The dividend coin has its two sides. Payment of these is sign of a company’s maturity, they say – rightly so, but still somewhat ironically. Which side is up, depends of the expectations one buys the shares with.
Editorial: share glee, share gloom
This year, ten of the 13 groups listed on Tallinn Exchange pay dividends. Good to know, also, that several of these have publicly stated policy thereof now and tomorrow. Both – sharing current gains and intelligible promises regarding the future – boost trust. Trust, in its turn, is a prerequisite for both private persons and institutions to keep investing in corporate shares. In the long run, such interest will raise share sales price, which is surely nice for the small holder.
The other generalised way to look on payments of dividends usually sounds like this: money abounds, ideas do not. Thus saying, critics mean that a company has found no ideas and options to expand, and is not investing its profits into future growth. Lack of growth ambition, if that be the case, is not a too good sign. Especially when considering the rather small size of our listed companies. With a broad stroke: no shining and daredevil optimism showing, but we do have the decent workhorses.
As for the «common man», does it make any sense to invest in companies listed in Tallinn Exchange? When comparing share yields to the current super low deposit interests, small depositors might consider the option.
Herewith, let’s remember what they rattle about medicines, in ads: consult a doctor or a pharmacist. Don’t jump in blindly. Also, don’t hope to get rich quick. As a rule, they say, savings not intended to be used in near future (one, better yet two to five years) might be invested in shares.

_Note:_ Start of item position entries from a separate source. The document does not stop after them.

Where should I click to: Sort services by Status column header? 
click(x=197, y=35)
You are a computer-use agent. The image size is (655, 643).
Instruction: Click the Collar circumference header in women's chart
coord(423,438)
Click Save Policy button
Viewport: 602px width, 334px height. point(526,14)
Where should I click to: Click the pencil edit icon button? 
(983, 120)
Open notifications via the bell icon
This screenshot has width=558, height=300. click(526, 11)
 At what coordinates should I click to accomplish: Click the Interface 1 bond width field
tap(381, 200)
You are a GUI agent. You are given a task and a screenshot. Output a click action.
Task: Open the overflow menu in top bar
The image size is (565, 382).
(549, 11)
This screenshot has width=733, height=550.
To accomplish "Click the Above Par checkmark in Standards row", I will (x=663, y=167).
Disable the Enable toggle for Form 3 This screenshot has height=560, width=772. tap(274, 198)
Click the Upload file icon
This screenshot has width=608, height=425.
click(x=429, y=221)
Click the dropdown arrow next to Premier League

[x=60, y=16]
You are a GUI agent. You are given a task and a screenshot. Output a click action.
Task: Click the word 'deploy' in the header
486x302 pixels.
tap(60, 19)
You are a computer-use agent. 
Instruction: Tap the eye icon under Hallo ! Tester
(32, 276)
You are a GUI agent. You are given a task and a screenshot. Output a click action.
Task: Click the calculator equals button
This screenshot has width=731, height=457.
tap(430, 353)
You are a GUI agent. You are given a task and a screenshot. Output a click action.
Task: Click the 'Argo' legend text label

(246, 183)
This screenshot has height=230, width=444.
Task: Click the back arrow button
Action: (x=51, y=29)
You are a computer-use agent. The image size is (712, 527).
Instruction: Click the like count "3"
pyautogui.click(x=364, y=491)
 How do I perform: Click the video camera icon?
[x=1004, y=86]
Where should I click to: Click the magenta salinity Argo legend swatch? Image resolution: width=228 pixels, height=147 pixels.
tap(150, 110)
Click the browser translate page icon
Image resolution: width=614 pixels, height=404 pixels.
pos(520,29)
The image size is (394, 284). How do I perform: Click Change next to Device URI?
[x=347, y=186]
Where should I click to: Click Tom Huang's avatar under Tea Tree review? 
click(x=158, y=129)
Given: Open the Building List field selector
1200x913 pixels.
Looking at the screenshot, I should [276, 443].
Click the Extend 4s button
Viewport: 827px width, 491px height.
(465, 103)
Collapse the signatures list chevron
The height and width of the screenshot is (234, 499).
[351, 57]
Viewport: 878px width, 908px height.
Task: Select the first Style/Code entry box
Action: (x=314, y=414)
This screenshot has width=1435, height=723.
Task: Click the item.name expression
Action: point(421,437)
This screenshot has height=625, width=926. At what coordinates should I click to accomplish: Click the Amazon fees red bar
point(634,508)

The way our people relate to shares might be compared to maniacal depression. We’ve been hit by periods of collective craze, with everyone reading wild stock market stories and believe they’ll strike gold. Both at end of 1990ies and naturally during the financial crisis, folks fell into deep depression and unbelief which will not lift even when sunshine or (at least) variation of cloudiness are objectively being predicted. Let’s take things easier, understanding that investing in shares is just one way, among many, to make our savings grow.